«Poca luce nel punto dell’impatto»

3 Febbraio 2019

Il difensore di uno degli indagati: un lampione funziona a intermittenza 

VASTO. Omicidio stradale. È l’ipotesi di reato al vaglio della Procura di Vasto che indaga sulla morte di Lina Potalivo, 78 anni, la pensionata investita da due auto alla Marina. L’incidente è avvenuto martedì scorso alle 18.20 in viale Dalmazia, di fronte alla trattoria Toscana. Lina Potalivo stava tornando a casa dove pare ci fosse un figlio ad aspettarla. La pensionata, che stava attraversando la strada, è stata investita da una Fiat Stilo condotta da C. A.. Dopo l’urto la donna è stata sbalzata sulla corsia opposta e un Volkswagen Maggiolino che arrivava in quel momento condotto da B.A. non è riuscito ad evitare il secondo impatto. Sia C.A. che B.A. sono indagati. Le loro auto sono state sequestrate. L’avvocato Pasquale Morelli che assiste il conducente della Fiat Stilo, durante l’autopsia si è avvalso della presenza di un perito di parte, la dottoressa Moccia.

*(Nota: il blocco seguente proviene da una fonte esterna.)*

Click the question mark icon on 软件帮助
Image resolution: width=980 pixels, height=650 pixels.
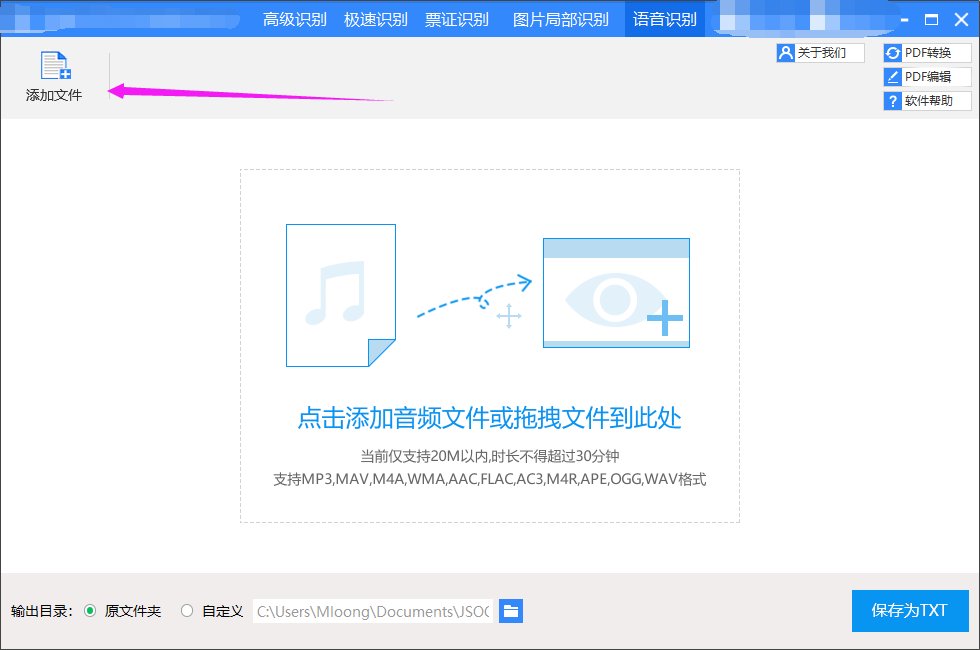pyautogui.click(x=893, y=100)
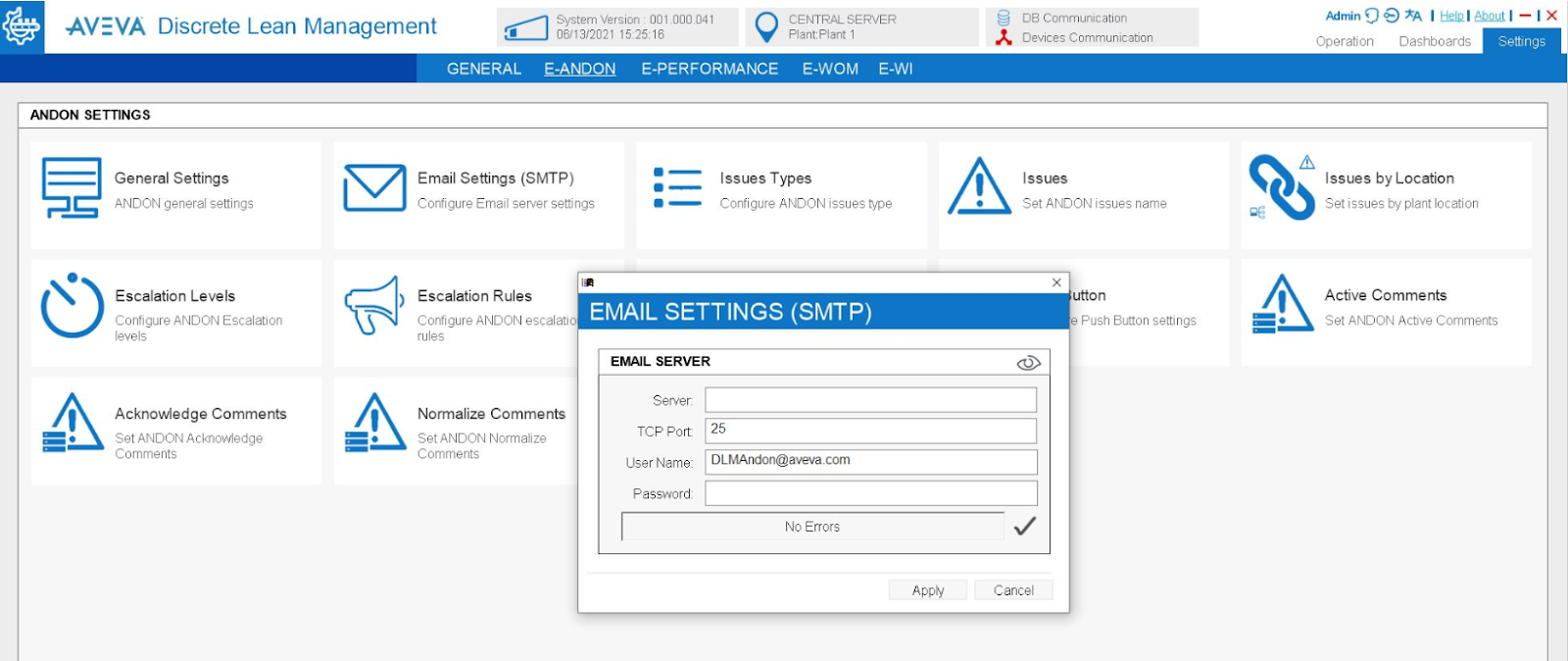This screenshot has width=1568, height=661.
Task: Click the Escalation Levels timer icon
Action: tap(72, 306)
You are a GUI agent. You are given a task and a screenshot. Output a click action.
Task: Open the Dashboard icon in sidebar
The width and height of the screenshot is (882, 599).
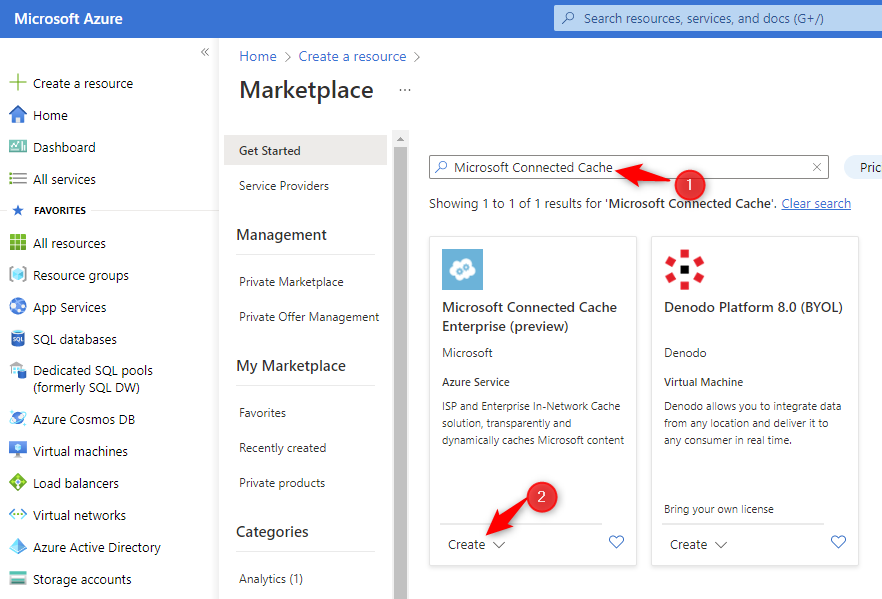pos(17,147)
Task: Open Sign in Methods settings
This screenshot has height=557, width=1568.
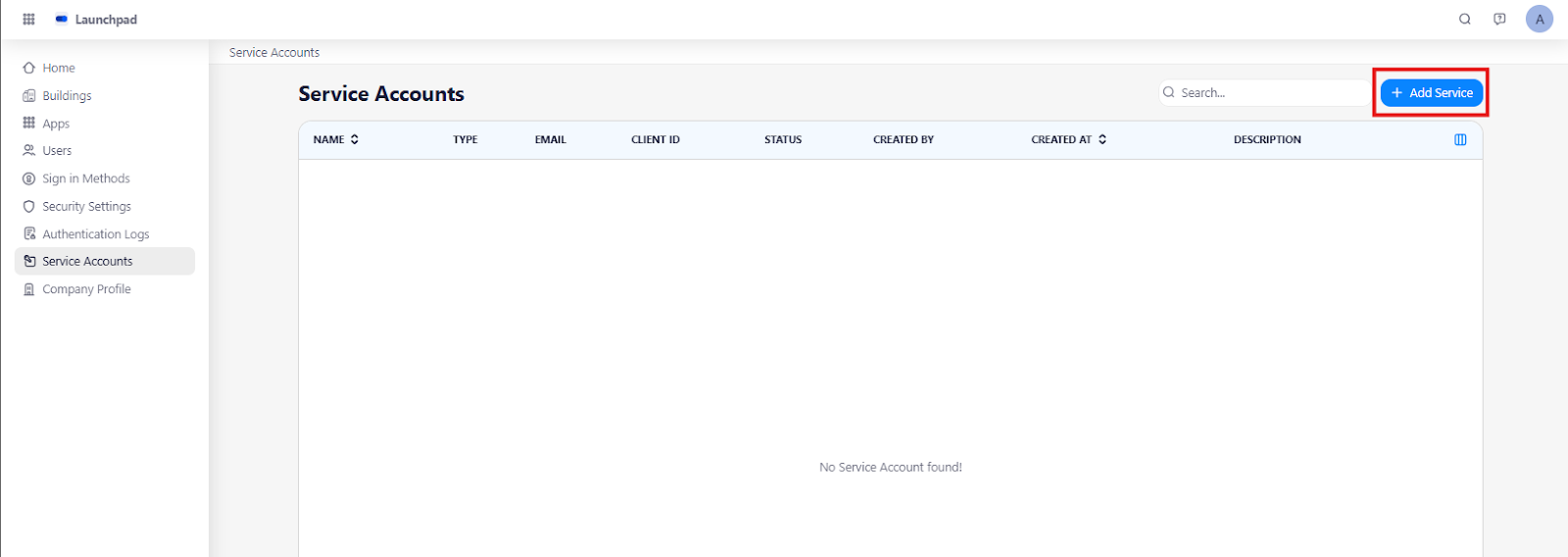Action: coord(85,178)
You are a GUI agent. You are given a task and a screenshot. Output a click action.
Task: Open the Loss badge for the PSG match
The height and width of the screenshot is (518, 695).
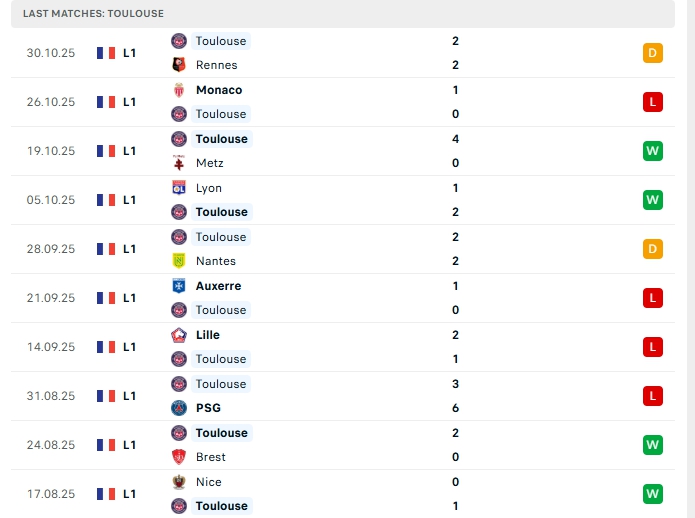point(653,396)
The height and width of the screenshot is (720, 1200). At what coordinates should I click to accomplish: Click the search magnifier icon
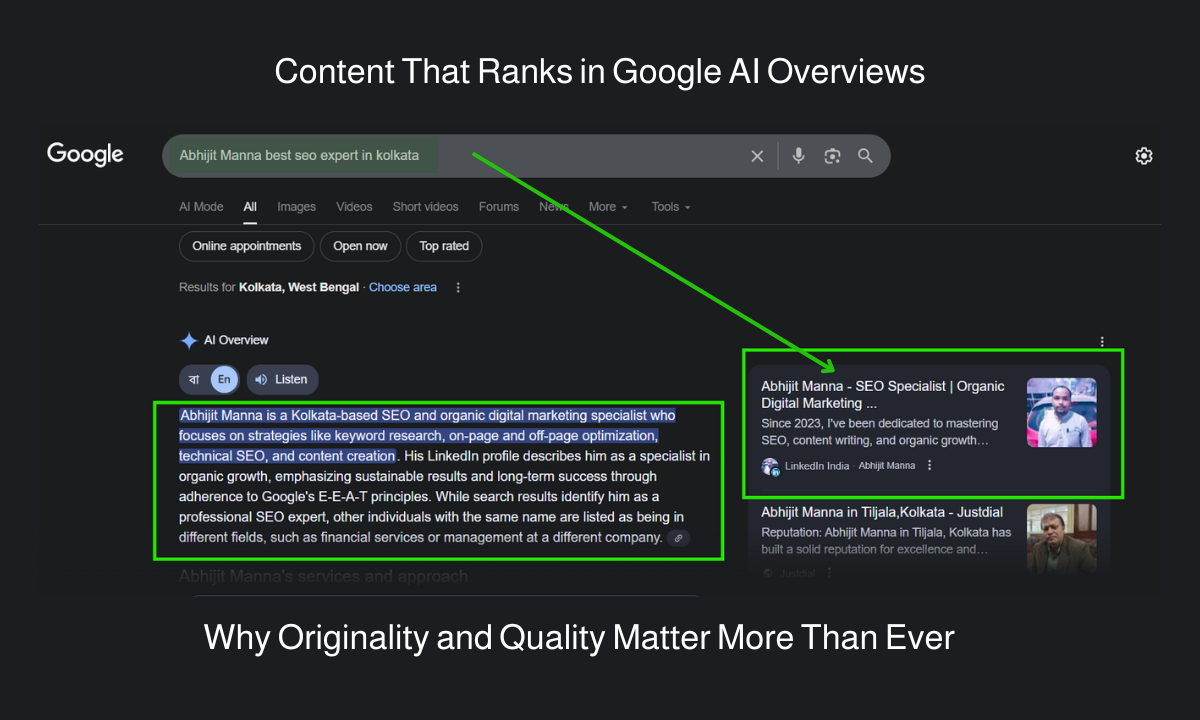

Il legale ha rimarcato le condizioni di scarsa illuminazione nel punto in cui è avvenuto l’incidente. «La polizia locale», fa notare l’avvocato Morelli, «ha annotato che il lampione funzionava a intermittenza e, quando era acceso, la luce era scarsa». La morte di Lina Potalivo è stata provocata da un trauma toraco-addomimale. (p.c.)